Genome-wide analysis of macrophage gene expression upon Bcl3 knockdown. Mus musculus

By binding to specific DNA elements, known collectively as “κB sites”, contained within the promoters/enhancers of target genes, NF-κB regulates gene expression. We found that the identity of the central base pair (bp) of κB sites profoundly impacts the transcriptional activity of NF-κB dimers. RelA dimers prefer an A/T bp at this position for optimum transcriptional activation (A/T-centric) and discriminate against G/C-centric κB sites. The p52 homodimer, in contrast, activates transcription from G/C-centric κB sites in complex with Bcl3 but represses transcription from the A/T-centric sites.
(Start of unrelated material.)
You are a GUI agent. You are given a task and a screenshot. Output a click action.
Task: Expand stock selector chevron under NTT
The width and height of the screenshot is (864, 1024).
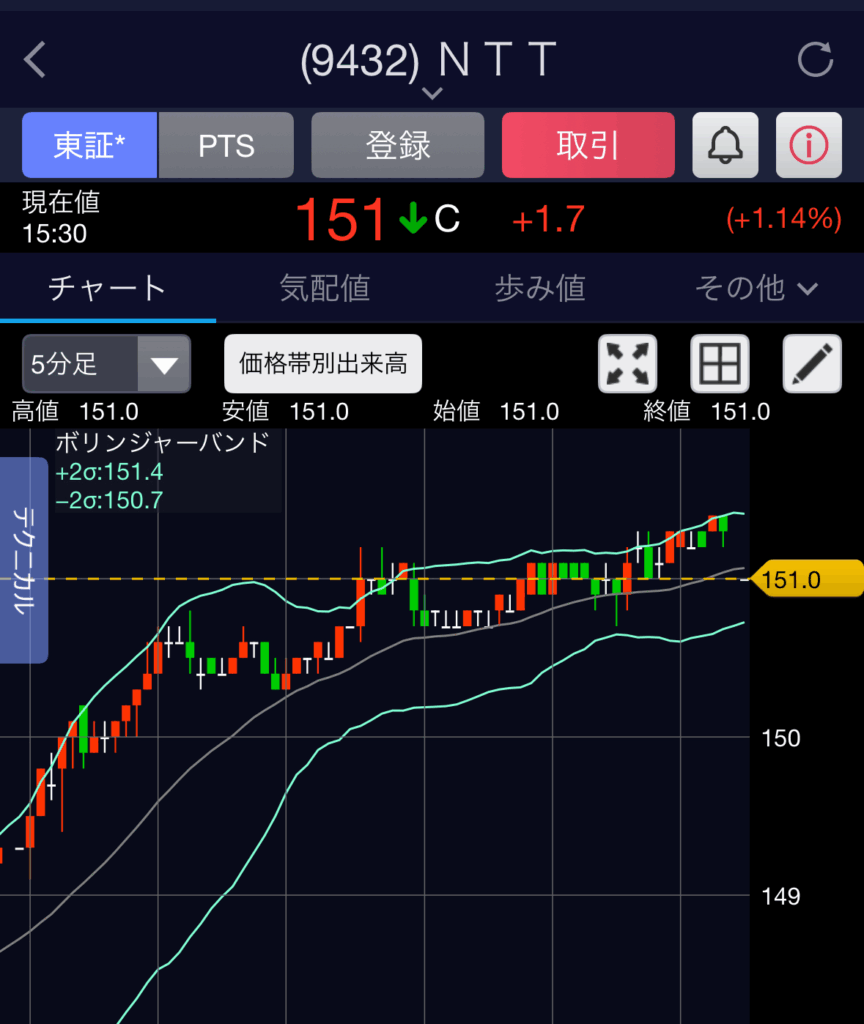click(432, 94)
The p52:Bcl3 complex binds to these two classes of κB sites in distinct modes permitting recruitment of coactivator, corepressor, or both coactivator and corepressor complexes in promoters containing G/C, A/T or both G/C and A/T-centric sites. Therefore, through sensing of bp differences within κB sites, NF-κB dimers modulate biological programs by activating, repressing and altering expression of effector genes. Overall design: Total RNA extracted from bone marrow derived macrophages (BMDMs) with Bcl3 siRNA knockdown or mouse scramble siRNA knockdown were subjected to LPS stimulation.